IMF、資源輸出増を追い風に2022年の経済成長見通しを上方修正

(ブラジル、ウクライナ、ロシア、米国、中国)

サンパウロ発

2022年04月25日

IMFは4月19日付の「世界経済見通し」で、2022年のブラジルの経済成長率(実質GDP伸び率)を0.8%と発表した。

直近の2022年1月に発表した見通しは0.3%で、0.5ポイント上方修正された。上方修正の理由について、IMFのピエール・オリビエ・グランシャ経済顧問兼調査局長は同日の記者会見で「ブラジルは石油の輸出国であり、世界的な原油価格の上昇による恩恵を受けている」と説明した。

ブラジル経済省の貿易統計(COMEXSTAT)によると、2022年のブラジルの石油輸出額は前年同期比で約3.9倍だった(注1)。ペティア・コエバ・ブルックス調査局長代理も19日の記者会見で、コモディティー価格が世界的に高騰している影響を受けたと分析しつつ、「ブラジルは、ウクライナ・ロシア戦争との関りが極めて限定的」なことも上方修正の要因だと補足した。また、ブルックス氏は質疑応答で「次期大統領選挙による経済成長見通しへの影響」について問われ、「政治に関してコメントは行わないが、一般的に選挙に伴う将来の不確実性は経済成長へのポジティブ要因にはならない」と回答した。
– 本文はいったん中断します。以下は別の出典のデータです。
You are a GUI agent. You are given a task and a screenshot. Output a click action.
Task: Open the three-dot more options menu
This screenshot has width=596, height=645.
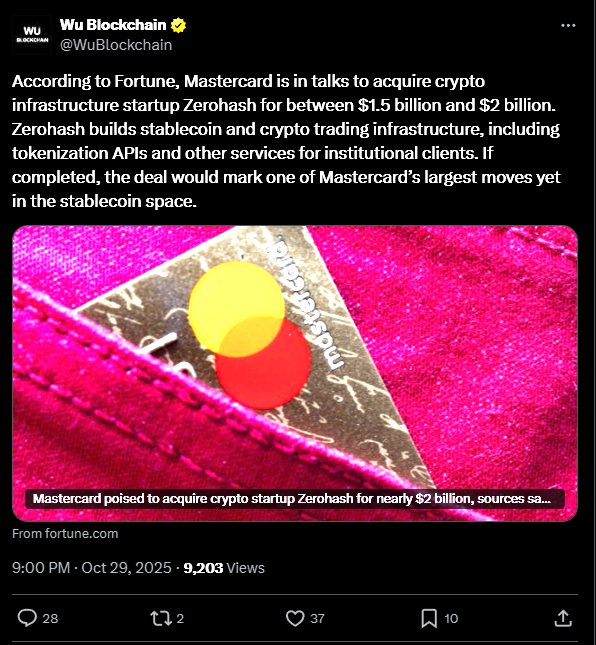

2023年のブラジルの経済成長率(実質GDP伸び率)は、2022年1月発表時の1.6%から1.4%に0.2ポイント下方修正された。IMFはこの理由について、ブラジルは高まるインフレ圧力に対して金融引き締め策を継続しており(注2)、過去1年で9.75ポイント引き上げられた政策金利(Selic)は国内需要を圧迫すると説明した(注3)。2023年のインフレ率は、5.1%に達すると予測している。これは、中銀が設定したインフレ目標中央値3.25%(許容範囲は上下1.5ポイント)を上回る。

経済成長率を下方修正した理由としてIMFは、ブラジルを含む中南米・カリブ地域にとって重要な貿易相手国である米国と中国の経済成長率の見通しが下方修正された影響も考慮したと説明した。

(注1)HSコードは2710。輸出額はFOB価格。2022年第1四半期(1~3月)の輸出額は27億7,491万ドル、2021年第1四半期の輸出額は9億7,414万ドル。

(注2)ブラジル地理統計院(IBGE)によると、2022年3月時点の拡大消費者物価指数(IPCA)は過去12カ月の累計で11.30%。中央銀行が設定する2022年のインフレ目標中央値(3.5%)と上限値(5%)を大きく超過している。これに伴い、政策金利(Selic)は2021年3月時点では2.0%だったが、2022年3月には11.75%まで引き上げられた。

(注3)企業の借り入れコスト上昇による設備投資の縮小や各種ローンの金利上昇で、個人消費が低迷する可能性を指しているとみられる。